The federal Department of Housing and Urban Development (HUD) upped its standards in 2011, and staff and the current board has done well adjusting despite limited resources, according to Executive Director Jennifer Hohn.
"It's affected every [authority] in the country," Hohn said. "We're being forced to do more with less."
Hohn reported high scores from HUD in all categories from the condition of properties to accounts receivables, most notably finance, where "healthy reserves" are enjoyed. A broader financial report is due next month.
HUD's most dramatic 2011 demands came in occupancy, where 98 percent was made the target occupancy rate. With 300 of its 306 units full, the city's authority is now right there, Hohn said.
This comes after a Nov. 27, 2012 notice from the Office of Public Housing of HUD in Boston, in which the authority received a substandard designation in a Public Housing Assessment System (PHAS) audit regarding the 2010-2011 fiscal year. The principal issue for that past time frame was the occupancy level among the authority's subsidized housing.

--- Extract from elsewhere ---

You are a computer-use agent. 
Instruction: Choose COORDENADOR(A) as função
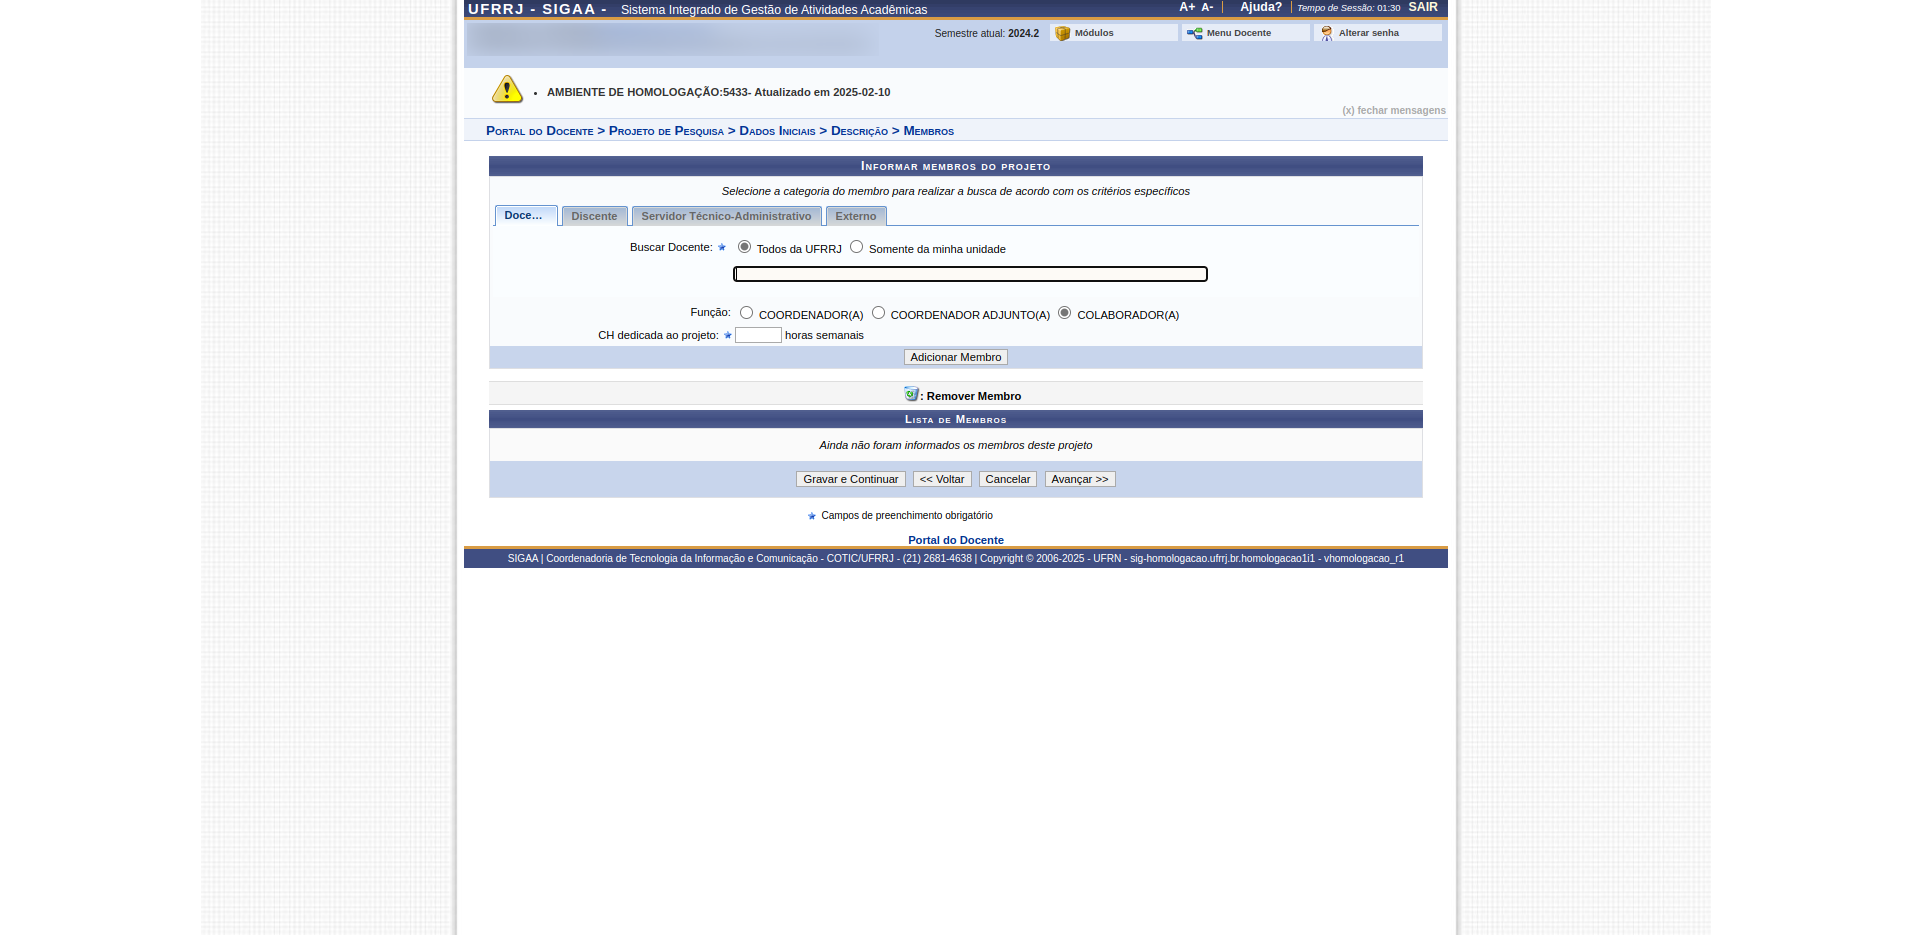click(746, 313)
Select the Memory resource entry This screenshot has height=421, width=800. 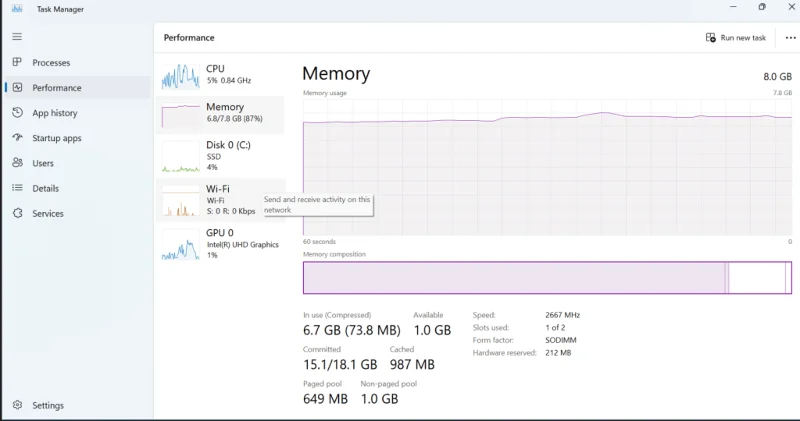click(x=220, y=113)
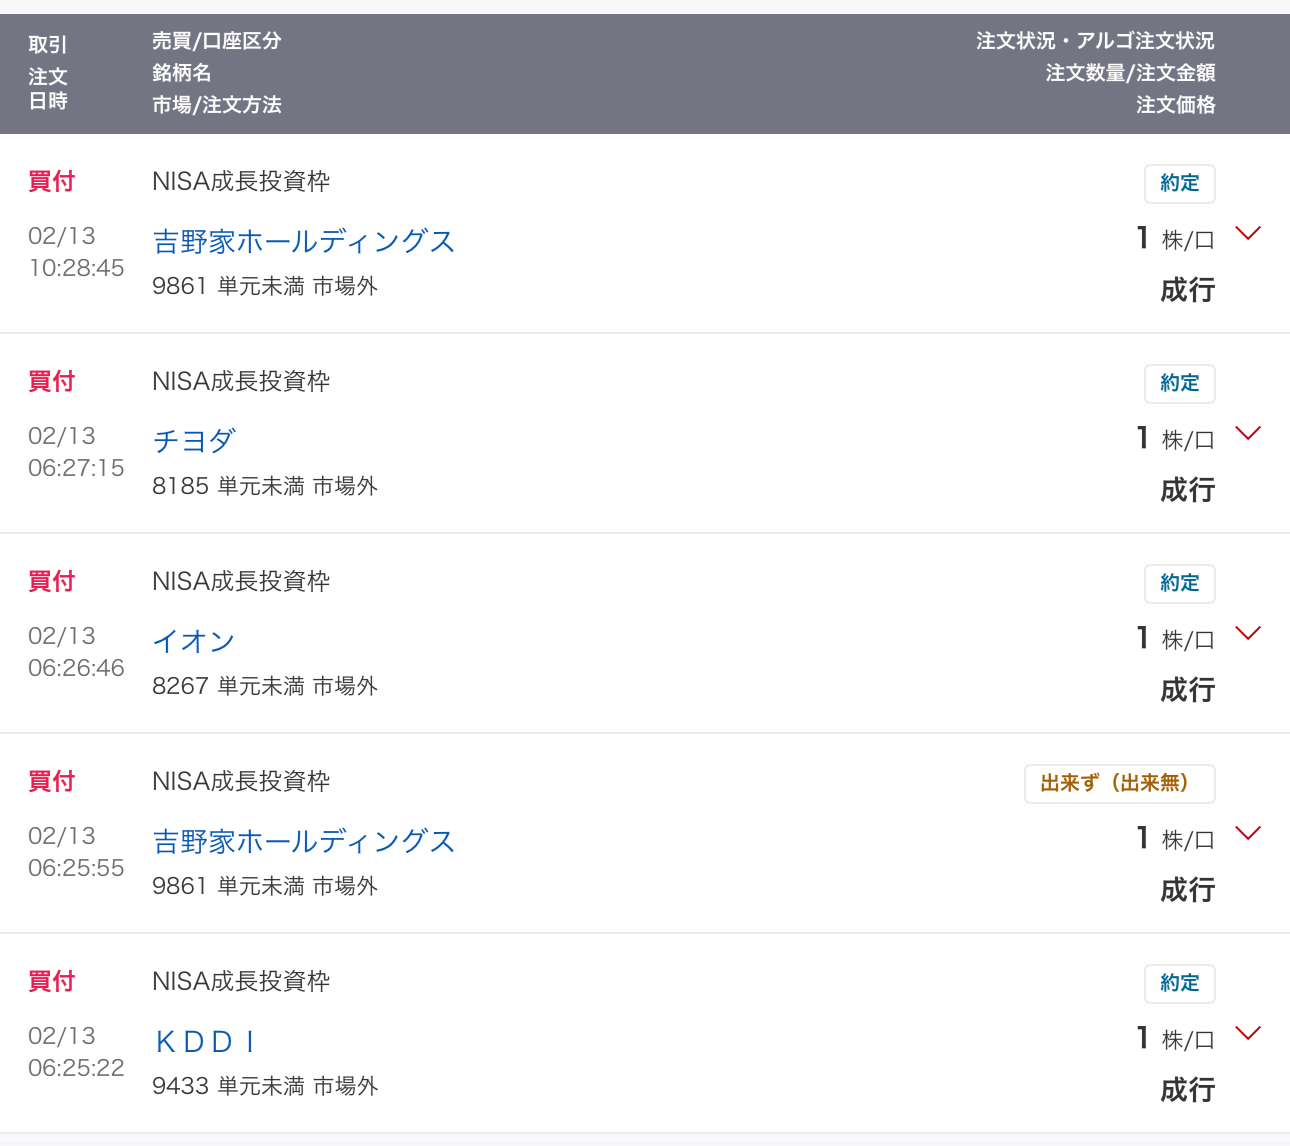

Housing Authority board Chairman James Canavan also noted improvements since Hohn and the new board took over.
"HUD loves this housing authority," he said.
always room for growth.
Canavan said officials are "investigating" the possibility of increasing temperatures -- capped at 72 degrees since refurbishments at housing authority properties were undertaken in 2011 -- for "frail elderly."
"We've talked about doing something more for the frail elderly above and beyond what we're doing for everybody else," Canavan said.
Many tenants at the high rises on Spring and Ashland streets complain of cold they cannot address due to the temperature cap, which was accepted as part of a $3.2 million energy performance loan the housing authority received from HUD in 2011 to cover the cost of needed improvements to its various buildings -- particularly in the 40-plus-year-old high rises.
Hohn has maintained that tenants must adjust, though it may take time, as the grant "saved this agency" financially and it's now locked into the deal.
A recent petition against the cap gathered 117 signatures.
Board member Marie Harpin said state Rep. Gailanne Cariddi (D-North Adams) is bringing the cause to Boston. She'll lobby for a higher cap on room temperatures, perhaps 78 degrees, that could affect agencies across the commonwealth, according to Harpin.
Some high rise tenants say temperatures drop below the low mark of 68 degrees, and city firefighters responded last week to a frozen sprinkler pipe in Spring Street's high rise, Fire Chief Steve Meranti said.
A Jan. 9 temperature check of all five floors at Spring Street found all temperatures to be between 70 and 73 degrees, though.
In a note on housing authority heating given to the Transcript, Hohn said ventilation renovation at the high rises may be considered as a future project.
Meanwhile, in a recent interview with the Transcript, she encouraged tenants to reach out to staff if they're feeling cold.
Housing Authority staff have provided residents with draft guards and other accommodations this winter.
"We have a 24-hour on-call maintenance staff," Hohn said. " ... We're more than happy to do the little things we can do to make [tenants] more comfortable."